That means, Stein says, that McCain's prescription is precisely wrong. Writes Stein:
...the unhappy fact is that it’s necessary to raise my taxes and the taxes of all upper-income Americans. (I do wish, however, that “upper income” started just a dollar above me.)The sad truth of the last two two-term Republican presidents is that their economic premise, the key part of their economic game plan, simply has not done what it’s supposed to do.
That is, cutting taxes, especially on upper-income Americans, does not generate so much economic activity that it replaces all the lost I.R.S. take and then some. At least those have been the results so far. When Ronald Reagan lowered taxes, personal income tax revenue stagnated from 1982 to 1984. Now, you may say that revenue rose sharply after that. So maybe that was a mixed result.
But when President Bush drastically cut taxes after he was first elected, the I.R.S. take from individual income taxes fell and did not recover its 2001 level until 2006.A conservative purist might rejoin here that it would be fine if income tax receipts fell, because we would then have a smaller government and a freer society.
That would be nice, but far from true. Instead, government just keeps growing. Government spending grew dramatically under President Reagan, very nearly doubling, and leaving us with a federal deficit vastly bigger than the one he inherited. I know that a large chunk of that increase was to rebuild the military. I heartily approved of it.
But if you want to have a military buildup — and we need one now, desperately — that’s usually a reason to raise taxes, not cut them.
Under the current president, we have had the same story. As income tax receipts fell, military and other spending rose rapidly. Again, this spending was justified as far as I’m concerned. But we have been left with immense deficits and a doubled national debt as President Bush enters his final months in office.
Mr. McCain wants to extend many of President Bush’s income tax cuts and to reduce taxes on corporations. But the facts of life are that we have a large budget deficit, even though some other nations have even larger deficits as percentages of gross domestic product. We have to pay interest on it. As a people and a nation, we owe this money in large part to foreigners — and that can have political implications. The facts of life are that federal spending is almost all untouchable: the military, Social Security, Medicare, interest on the debt, pensions. The discretionary part is tiny.
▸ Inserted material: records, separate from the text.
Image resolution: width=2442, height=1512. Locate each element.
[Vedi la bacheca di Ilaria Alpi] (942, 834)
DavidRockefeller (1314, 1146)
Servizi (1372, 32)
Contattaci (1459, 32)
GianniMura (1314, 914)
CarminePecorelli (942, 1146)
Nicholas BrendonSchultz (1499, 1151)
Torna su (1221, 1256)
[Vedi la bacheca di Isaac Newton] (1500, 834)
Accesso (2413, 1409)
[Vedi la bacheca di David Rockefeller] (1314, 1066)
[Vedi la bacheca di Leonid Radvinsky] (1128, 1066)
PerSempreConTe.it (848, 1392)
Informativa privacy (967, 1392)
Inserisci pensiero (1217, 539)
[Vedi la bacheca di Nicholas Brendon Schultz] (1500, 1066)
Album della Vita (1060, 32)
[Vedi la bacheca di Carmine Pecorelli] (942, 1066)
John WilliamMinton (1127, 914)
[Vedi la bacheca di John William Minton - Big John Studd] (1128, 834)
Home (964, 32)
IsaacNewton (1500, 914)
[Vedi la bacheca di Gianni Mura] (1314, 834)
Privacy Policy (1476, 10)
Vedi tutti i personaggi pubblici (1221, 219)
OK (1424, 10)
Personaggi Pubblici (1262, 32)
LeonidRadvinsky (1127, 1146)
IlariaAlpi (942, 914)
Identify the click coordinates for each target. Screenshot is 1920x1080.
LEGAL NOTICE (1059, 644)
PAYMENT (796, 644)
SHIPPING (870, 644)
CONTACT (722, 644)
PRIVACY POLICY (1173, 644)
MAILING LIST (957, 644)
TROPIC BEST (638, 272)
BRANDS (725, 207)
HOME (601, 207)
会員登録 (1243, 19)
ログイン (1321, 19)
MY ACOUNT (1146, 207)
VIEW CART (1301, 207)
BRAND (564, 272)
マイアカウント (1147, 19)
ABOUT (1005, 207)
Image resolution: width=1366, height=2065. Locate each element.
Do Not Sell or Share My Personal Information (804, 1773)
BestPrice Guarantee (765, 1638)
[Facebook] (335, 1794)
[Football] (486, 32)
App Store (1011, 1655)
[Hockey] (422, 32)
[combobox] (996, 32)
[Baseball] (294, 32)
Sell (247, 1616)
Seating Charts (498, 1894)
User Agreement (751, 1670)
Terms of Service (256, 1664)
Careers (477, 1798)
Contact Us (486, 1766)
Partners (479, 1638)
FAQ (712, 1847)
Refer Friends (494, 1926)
What's intriguing about Stein's critique of McCain's stated intention of making the Bush2 tax cuts permanent and to not raise taxes during his watch is that Ben Stein, the son of one time chair of the Council of Economic Advisers under President Nixon, Herb Stein, is a conservative Republican. It isn't just in the realm of foreign policy that the neo-orthodoxies of postmodern conservatism are questioned by traditional conservative thinking. That can't bode well for John McCain as he strives to knit a new Republican coalition this year.
Read the whole thing.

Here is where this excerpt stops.